礼儀よく先生に頭をさげ、ここにいる全員が騒ぐのもおかまいなしにスタスタと歩いていく。


瞬間、女子たちの悲鳴が耳に響いたが、女子たちの反応に対応なんてできない。


遠慮なく私の手を握って、周囲の目を気にすることなく出ていく沖田くんを、なんとか止めなければ。

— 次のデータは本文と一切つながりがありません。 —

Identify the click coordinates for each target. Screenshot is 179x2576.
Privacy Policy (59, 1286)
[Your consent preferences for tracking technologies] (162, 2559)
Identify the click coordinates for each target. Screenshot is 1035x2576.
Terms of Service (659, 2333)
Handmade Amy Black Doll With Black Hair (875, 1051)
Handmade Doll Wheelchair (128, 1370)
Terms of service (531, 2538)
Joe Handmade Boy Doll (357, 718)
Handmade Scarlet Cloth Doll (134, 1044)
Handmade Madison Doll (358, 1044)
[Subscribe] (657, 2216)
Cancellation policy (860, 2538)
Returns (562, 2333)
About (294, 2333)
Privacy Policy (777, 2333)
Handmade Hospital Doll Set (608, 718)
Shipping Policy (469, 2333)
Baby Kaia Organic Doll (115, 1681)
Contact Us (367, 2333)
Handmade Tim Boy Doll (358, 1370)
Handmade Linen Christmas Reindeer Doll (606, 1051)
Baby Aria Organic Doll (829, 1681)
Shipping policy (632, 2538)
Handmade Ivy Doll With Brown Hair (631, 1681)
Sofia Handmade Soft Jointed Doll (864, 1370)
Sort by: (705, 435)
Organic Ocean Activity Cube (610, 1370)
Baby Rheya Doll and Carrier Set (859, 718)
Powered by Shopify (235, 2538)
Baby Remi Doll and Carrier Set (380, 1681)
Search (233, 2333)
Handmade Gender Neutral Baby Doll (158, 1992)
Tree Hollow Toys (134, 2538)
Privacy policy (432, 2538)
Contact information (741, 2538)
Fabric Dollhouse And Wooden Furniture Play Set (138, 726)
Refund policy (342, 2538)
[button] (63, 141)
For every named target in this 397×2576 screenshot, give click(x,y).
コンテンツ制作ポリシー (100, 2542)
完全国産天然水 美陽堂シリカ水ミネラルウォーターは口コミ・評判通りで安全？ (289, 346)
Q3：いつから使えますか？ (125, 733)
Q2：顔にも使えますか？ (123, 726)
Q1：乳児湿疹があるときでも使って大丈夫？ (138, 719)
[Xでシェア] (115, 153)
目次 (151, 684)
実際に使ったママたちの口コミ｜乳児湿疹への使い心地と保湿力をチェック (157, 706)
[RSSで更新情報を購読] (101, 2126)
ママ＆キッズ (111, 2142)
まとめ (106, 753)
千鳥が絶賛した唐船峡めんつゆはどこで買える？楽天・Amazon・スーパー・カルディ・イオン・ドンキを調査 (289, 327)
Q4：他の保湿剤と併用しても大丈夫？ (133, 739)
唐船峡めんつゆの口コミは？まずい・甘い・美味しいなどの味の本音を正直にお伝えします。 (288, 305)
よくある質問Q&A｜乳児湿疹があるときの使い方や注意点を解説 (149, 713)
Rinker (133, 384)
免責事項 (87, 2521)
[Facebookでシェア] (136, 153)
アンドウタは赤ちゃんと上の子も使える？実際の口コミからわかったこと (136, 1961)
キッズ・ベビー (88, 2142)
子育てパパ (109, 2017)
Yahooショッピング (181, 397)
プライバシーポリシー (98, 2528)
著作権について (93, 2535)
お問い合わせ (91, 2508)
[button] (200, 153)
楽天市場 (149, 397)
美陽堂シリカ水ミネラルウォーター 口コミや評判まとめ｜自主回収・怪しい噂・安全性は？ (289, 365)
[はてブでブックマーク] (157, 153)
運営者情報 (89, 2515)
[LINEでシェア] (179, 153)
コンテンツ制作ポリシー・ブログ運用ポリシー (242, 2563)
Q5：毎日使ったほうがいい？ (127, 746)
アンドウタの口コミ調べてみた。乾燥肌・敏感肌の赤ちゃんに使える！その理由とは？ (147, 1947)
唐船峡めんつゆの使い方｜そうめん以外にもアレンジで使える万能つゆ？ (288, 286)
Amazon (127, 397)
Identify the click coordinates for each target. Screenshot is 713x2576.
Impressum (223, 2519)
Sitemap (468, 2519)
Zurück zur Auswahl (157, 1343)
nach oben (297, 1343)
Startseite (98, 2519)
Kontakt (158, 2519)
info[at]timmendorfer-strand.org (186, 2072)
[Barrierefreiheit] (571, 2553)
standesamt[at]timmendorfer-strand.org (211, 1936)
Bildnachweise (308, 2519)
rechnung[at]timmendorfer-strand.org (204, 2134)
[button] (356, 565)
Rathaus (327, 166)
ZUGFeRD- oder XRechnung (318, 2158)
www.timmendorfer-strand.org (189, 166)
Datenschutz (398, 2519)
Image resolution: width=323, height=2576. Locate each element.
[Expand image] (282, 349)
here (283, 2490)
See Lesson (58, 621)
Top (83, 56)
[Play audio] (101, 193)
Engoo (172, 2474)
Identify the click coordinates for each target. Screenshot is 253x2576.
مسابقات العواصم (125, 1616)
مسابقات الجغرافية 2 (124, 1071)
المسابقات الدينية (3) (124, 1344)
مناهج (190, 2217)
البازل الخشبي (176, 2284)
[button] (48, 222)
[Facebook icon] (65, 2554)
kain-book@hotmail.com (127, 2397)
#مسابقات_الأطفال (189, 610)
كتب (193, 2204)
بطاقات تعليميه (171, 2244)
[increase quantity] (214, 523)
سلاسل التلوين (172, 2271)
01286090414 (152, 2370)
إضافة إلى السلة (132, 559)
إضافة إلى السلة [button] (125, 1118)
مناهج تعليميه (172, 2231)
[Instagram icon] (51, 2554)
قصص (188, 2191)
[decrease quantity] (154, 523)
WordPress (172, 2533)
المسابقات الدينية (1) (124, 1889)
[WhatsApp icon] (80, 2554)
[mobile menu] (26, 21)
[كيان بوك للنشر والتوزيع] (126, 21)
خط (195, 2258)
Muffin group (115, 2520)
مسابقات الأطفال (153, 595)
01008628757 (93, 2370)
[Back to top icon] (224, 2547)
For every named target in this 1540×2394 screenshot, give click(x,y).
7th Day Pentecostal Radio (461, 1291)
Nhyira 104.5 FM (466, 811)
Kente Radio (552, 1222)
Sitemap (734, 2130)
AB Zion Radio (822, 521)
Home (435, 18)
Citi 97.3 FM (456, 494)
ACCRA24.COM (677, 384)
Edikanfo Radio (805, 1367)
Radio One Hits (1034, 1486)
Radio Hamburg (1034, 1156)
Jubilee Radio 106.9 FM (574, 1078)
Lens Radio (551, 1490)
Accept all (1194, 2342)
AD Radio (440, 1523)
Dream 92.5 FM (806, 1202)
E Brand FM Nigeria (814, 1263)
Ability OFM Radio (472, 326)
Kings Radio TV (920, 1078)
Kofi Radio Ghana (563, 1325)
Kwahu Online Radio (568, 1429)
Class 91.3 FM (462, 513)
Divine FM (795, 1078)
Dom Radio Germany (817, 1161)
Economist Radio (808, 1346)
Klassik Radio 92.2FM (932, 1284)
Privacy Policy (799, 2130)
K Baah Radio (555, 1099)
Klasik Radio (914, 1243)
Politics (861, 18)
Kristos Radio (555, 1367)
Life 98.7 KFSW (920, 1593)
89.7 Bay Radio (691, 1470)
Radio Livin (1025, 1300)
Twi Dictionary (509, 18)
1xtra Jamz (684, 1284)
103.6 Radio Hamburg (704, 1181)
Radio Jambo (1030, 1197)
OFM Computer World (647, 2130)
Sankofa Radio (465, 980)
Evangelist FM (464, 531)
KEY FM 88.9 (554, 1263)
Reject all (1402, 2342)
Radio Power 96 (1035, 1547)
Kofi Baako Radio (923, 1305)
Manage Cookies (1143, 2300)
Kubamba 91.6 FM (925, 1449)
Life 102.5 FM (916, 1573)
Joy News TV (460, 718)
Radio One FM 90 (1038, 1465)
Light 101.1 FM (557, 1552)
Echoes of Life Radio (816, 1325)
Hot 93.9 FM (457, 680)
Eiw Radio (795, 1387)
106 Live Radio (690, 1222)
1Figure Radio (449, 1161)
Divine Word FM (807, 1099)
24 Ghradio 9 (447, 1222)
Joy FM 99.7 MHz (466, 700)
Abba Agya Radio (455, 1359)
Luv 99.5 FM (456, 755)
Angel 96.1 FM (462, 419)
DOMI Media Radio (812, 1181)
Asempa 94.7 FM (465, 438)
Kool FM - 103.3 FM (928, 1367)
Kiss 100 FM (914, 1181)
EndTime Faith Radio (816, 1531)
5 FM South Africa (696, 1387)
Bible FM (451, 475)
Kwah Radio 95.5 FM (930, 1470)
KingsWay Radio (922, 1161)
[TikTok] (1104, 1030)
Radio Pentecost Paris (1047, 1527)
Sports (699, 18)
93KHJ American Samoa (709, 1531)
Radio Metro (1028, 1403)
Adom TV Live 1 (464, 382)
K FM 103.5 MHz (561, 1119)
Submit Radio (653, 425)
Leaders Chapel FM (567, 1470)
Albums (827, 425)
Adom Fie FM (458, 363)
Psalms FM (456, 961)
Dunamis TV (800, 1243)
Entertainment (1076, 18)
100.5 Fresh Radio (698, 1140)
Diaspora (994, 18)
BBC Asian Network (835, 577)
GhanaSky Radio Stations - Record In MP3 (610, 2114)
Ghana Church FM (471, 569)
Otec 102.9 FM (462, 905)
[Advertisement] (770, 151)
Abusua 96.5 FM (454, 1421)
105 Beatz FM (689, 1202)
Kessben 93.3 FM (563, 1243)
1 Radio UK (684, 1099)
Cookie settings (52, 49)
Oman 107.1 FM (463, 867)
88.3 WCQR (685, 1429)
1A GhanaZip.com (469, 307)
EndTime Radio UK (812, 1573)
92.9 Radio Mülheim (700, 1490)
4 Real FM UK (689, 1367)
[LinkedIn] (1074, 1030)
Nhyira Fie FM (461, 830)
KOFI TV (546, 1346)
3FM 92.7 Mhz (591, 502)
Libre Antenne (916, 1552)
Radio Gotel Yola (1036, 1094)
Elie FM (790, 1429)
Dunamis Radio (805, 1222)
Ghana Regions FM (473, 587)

通路をしばらく歩き、エレベーターが視界から現れたところで手を離した。


それと同時に沖田くんがきょとんとした顔でこちらを見た。


なにか言わないと。


「沖田くん、私、体調悪くないよ。熱もないしだるくないし。それに体が冷えたっていうのは……」


そこまで言ったところで目を泳がせた。


『それに体が冷えたっていうのは嘘で、本当は末那が私に見せた笑顔が怖いのを隠して言ったの』


やだ、なにを言おうとしてるの、私。


そんなことを沖田くんに伝えたいんじゃない。


本当は……。


「え、えっと……その……」


ダメだ、言えない。


どうして本当のことを沖田くんに言えないの。